### Record extracts:
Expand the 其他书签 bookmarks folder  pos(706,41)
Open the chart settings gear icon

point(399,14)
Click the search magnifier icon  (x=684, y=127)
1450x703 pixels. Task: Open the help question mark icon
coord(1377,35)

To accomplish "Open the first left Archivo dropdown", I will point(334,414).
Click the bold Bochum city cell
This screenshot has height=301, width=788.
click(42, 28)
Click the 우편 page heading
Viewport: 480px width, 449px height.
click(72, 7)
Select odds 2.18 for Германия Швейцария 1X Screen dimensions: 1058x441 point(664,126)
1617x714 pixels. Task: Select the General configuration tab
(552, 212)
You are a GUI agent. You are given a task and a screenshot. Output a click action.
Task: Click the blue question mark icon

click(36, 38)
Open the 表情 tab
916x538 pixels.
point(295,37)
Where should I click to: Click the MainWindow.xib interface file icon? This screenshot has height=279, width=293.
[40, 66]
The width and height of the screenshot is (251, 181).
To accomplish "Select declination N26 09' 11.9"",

### Exercise directions:
An exact retyping of the lines from the one with "Select odds 2.18" to the end of the material above, with both ends included and nothing added, is the required answer.

### Solution:
Select odds 2.18 for Германия Швейцария 1X Screen dimensions: 1058x441 point(664,126)
1617x714 pixels. Task: Select the General configuration tab
(552, 212)
You are a GUI agent. You are given a task and a screenshot. Output a click action.
Task: Click the blue question mark icon

click(36, 38)
Open the 表情 tab
916x538 pixels.
point(295,37)
Where should I click to: Click the MainWindow.xib interface file icon? This screenshot has height=279, width=293.
[40, 66]
The width and height of the screenshot is (251, 181).
To accomplish "Select declination N26 09' 11.9"",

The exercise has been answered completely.